Jul 17, 2008

NPK -- “Da Bears”

As with all the stocks profiled on this blog the laundry list of problems with National Presto (NPK) is long and deep. NPK’s second largest business is facing both short and long term pressures, success of the company’s defense business is based on large government contracts that may not be renewed, the company’s management has invested both time and money into the diapers business with very poor results thus far, and the stock is highly illiquid.

National Presto’s appliance business has experienced 1.6% annual sales growth over the last 8 years with the company constantly stating that it cannot raise prices fast enough.

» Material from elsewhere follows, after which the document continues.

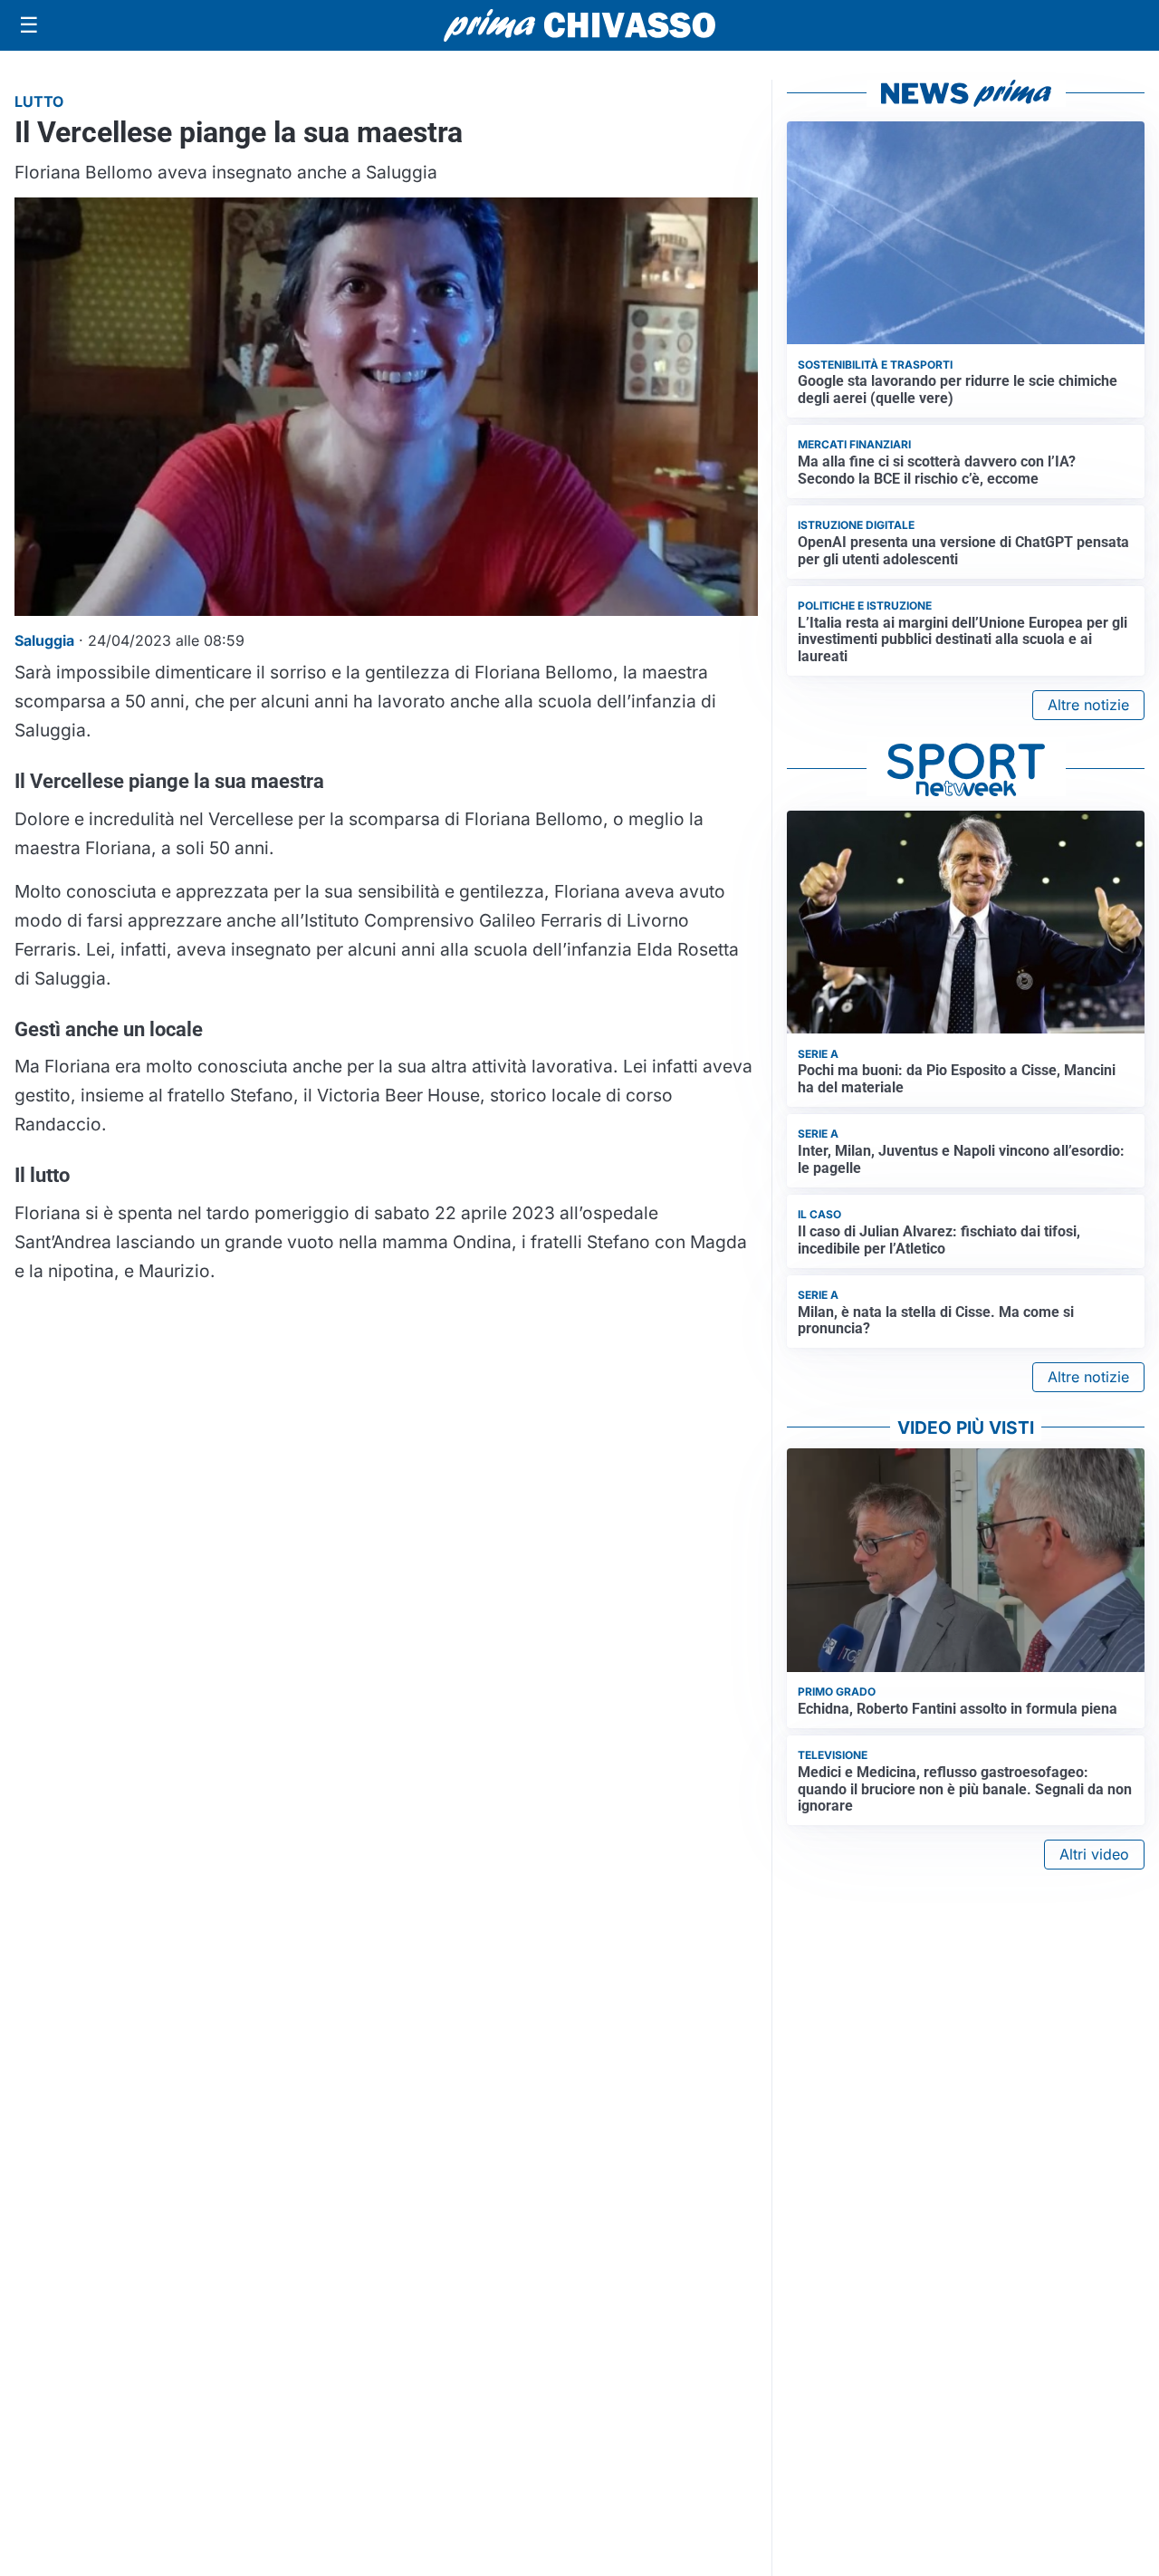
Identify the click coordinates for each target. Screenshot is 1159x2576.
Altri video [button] (1094, 1854)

While the decision in 1999 to outsource manufacturing to China was certainly a positive it means that NPK will be negatively effected if the dollar continues to fall and/or inflation continues to stay high in China. These items have already taken their toll with EBITDA margin falling from a peak of 19.7% in 2005 to 18.7% in 2006 and 15.8% in 2007. With the company unable to raise prices fast enough its likely that operating margins in the appliance business will continue to contract.

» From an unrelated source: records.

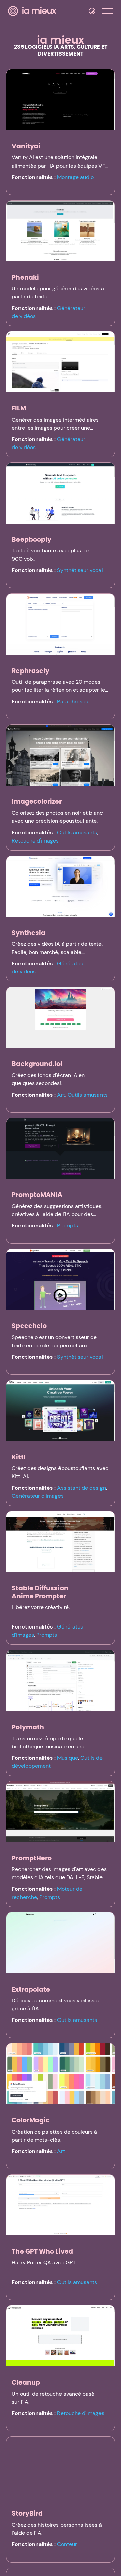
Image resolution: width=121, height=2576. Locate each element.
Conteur (67, 2544)
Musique (67, 1757)
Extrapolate (31, 1989)
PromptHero (32, 1858)
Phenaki (25, 277)
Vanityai (26, 146)
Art (61, 1094)
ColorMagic (31, 2120)
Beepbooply (31, 539)
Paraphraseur (73, 701)
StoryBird (27, 2513)
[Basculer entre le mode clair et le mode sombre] (92, 11)
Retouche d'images (35, 840)
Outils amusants (77, 832)
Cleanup (26, 2382)
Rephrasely (30, 670)
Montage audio (75, 177)
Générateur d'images (38, 1495)
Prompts (67, 1225)
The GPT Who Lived (42, 2251)
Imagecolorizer (37, 801)
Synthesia (28, 932)
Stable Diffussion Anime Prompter (40, 1592)
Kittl (19, 1457)
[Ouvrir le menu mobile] (107, 11)
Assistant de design (81, 1487)
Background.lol (37, 1063)
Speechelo (29, 1325)
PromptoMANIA (37, 1195)
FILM (19, 408)
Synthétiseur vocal (80, 570)
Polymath (28, 1727)
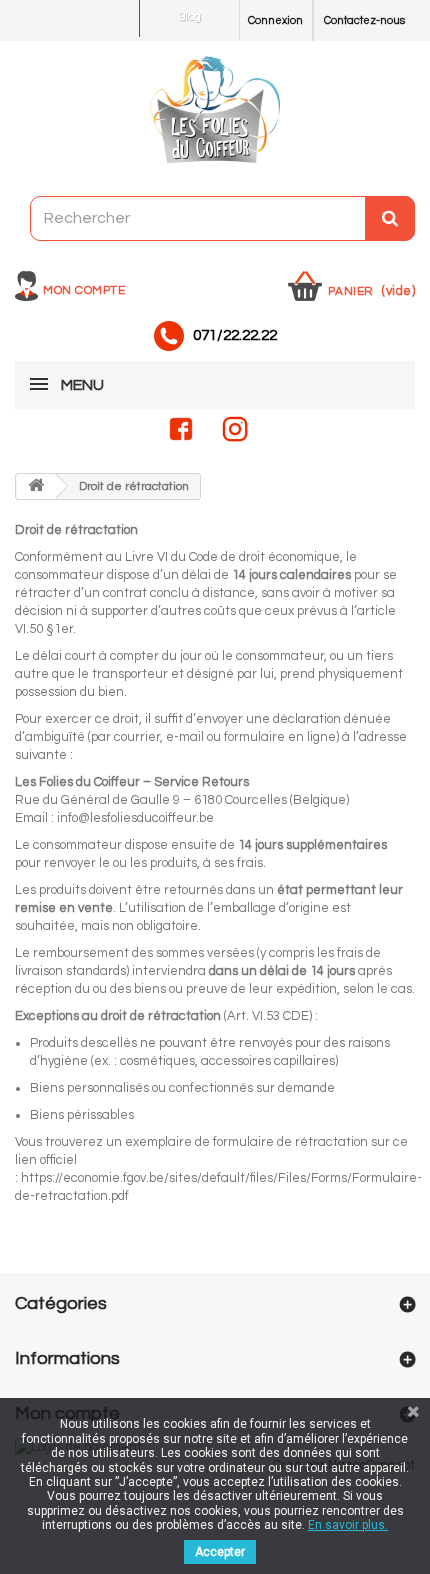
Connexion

There is very little visibility in the defense business. Management has not indicated what percentage of defense revenue comes from the Department of Defense (DoD) and what percentage from other sources (police force, etc.). The company has not provided any indication of whether they expect the Department of Defense (DoD) to expand the $1.3B contract after it is filled.

NPK’s fillings state that it expects to deliver $550M of the $1.3B contract (up from initial award of $300M) and based on my calculation the $550M will be mostly filled by the end of fiscal 2008. If this business is not replaced, company EBITDA will fall by approximately 50%.

There is not much to say about the absorbents business other than it’s a mess, no pun intended.

After combing through old SEC fillings, I calculate that since 2001 NPK has invested $36M in CAPEX for total EBITDA of $8M. The annual rate of return has been 3% and that is without including working capital in the equation. This is a very low margin, highly competitive business that is exposed to severe swings in commodity costs (wood pulp and energy) and NPK is never going to be a cost leader in this industry.


* DISCLOSURE: I or accounts I manage may be long or short any and/or all stocks mentioned in this post. This is not a recommendation to buy or sell any security. For informational and educational purposes only.

2 comments:

mp said...

check out SOAP HLYS both are selling for less than cash

Off The Beaten Path Investments Forum said...

Mark -- thanks for the ideas and for reading.

Took a look at the description for SOAP and don't have a clue as to what any of it means. HLYS is simpler but not any more enticing.

Anything else i should be looking at?